> DATA EXCERPTS

§ §

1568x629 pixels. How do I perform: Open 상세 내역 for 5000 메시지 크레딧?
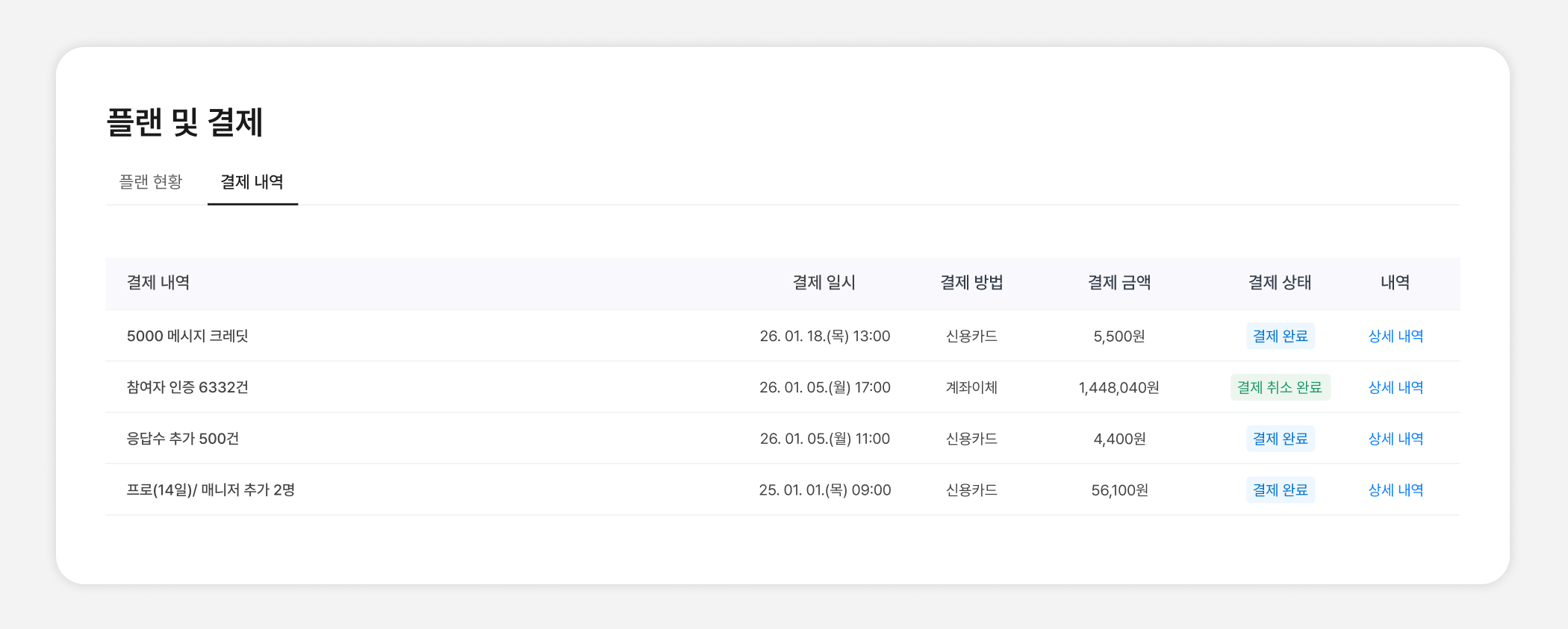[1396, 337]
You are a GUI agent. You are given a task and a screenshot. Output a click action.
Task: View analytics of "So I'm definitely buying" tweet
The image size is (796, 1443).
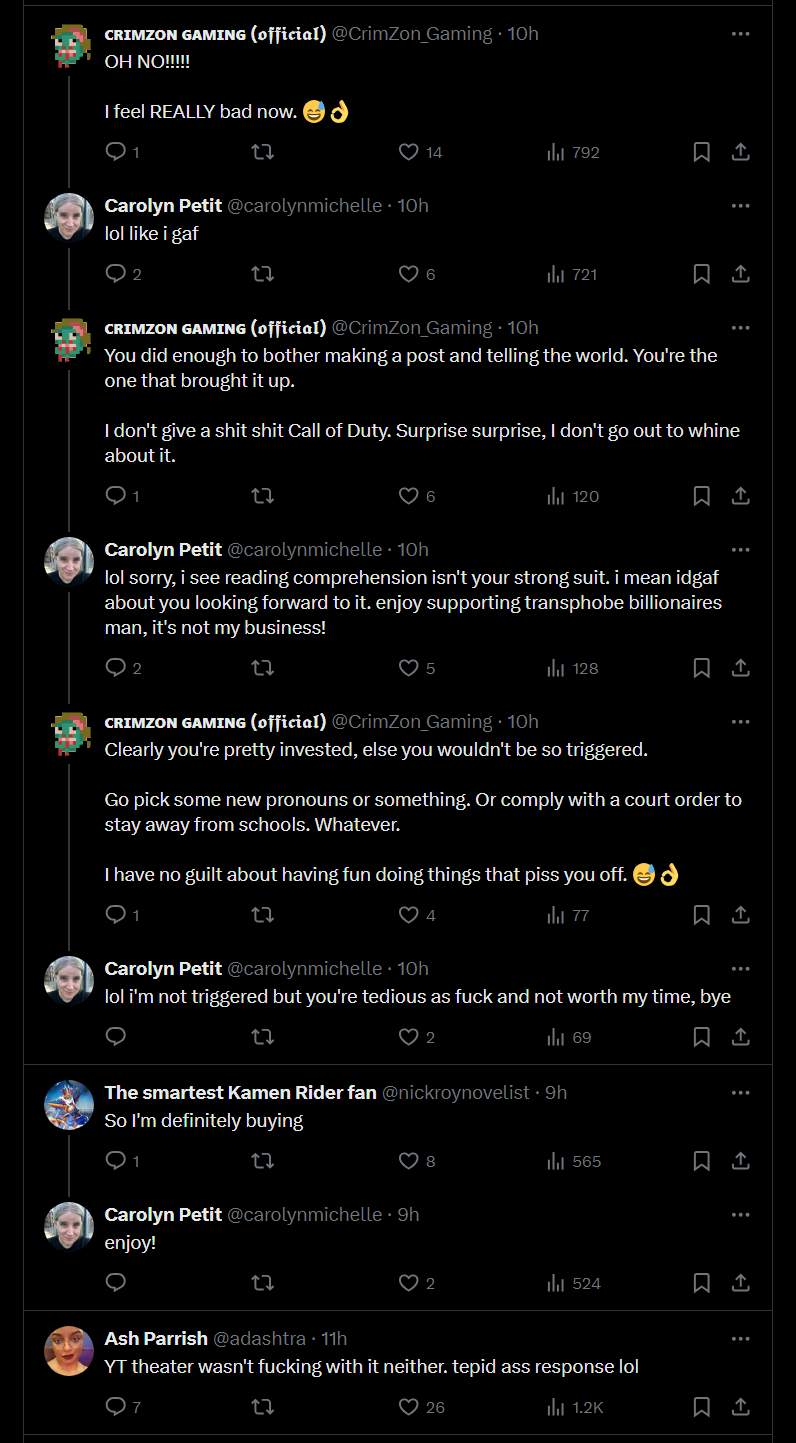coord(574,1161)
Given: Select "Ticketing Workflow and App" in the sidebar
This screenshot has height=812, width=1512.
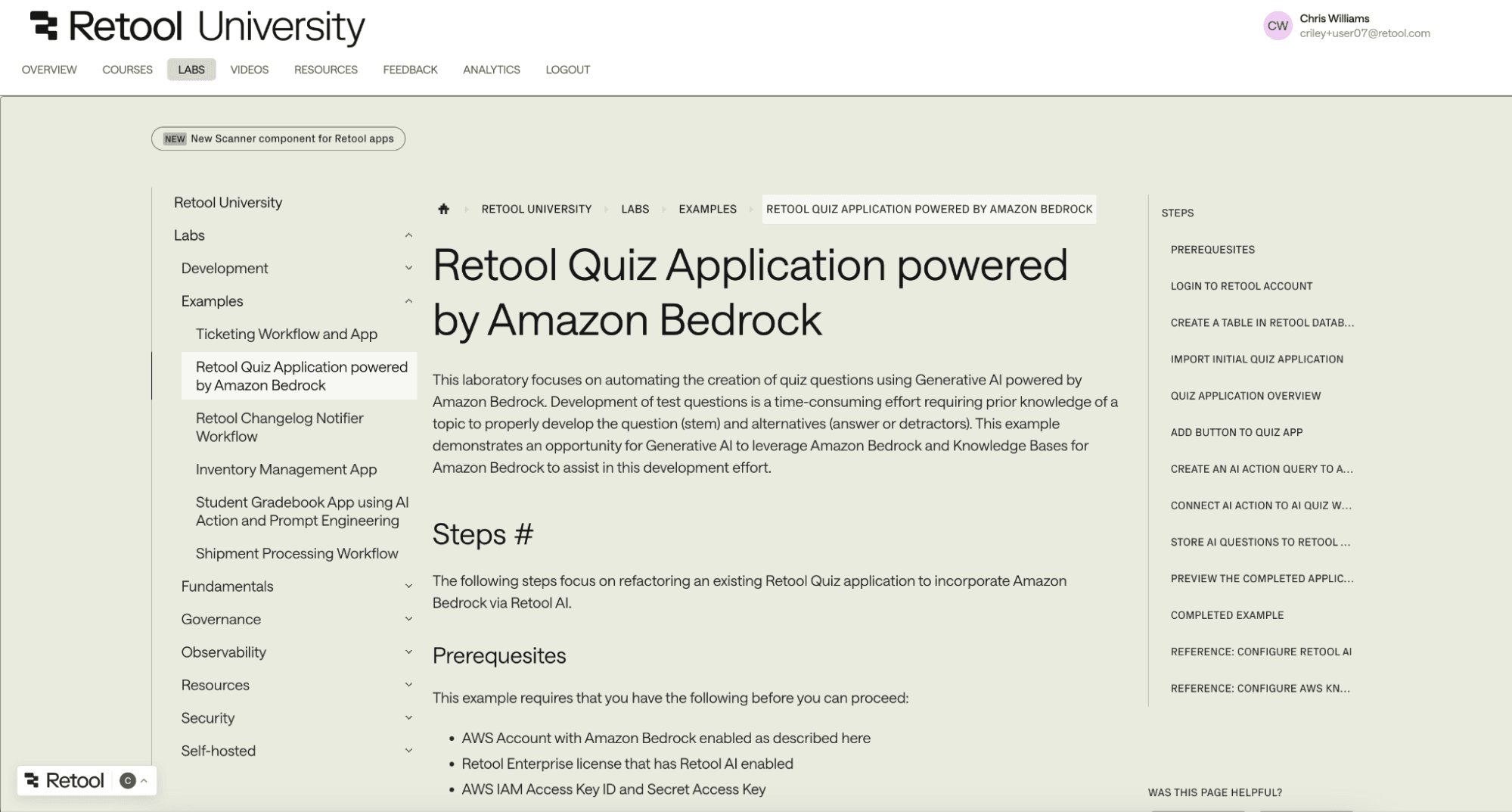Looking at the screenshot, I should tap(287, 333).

§ §

Starting at the line with "You are a GUI" and stopping at the final line of the material, reproduce each line exactly, both ends included. Leave the pictures out.

You are a GUI agent. You are given a task and a screenshot. Output a click action.
Task: View analytics of "So I'm definitely buying" tweet
The image size is (796, 1443).
coord(574,1161)
Given: Select "Ticketing Workflow and App" in the sidebar
This screenshot has height=812, width=1512.
Looking at the screenshot, I should tap(287, 333).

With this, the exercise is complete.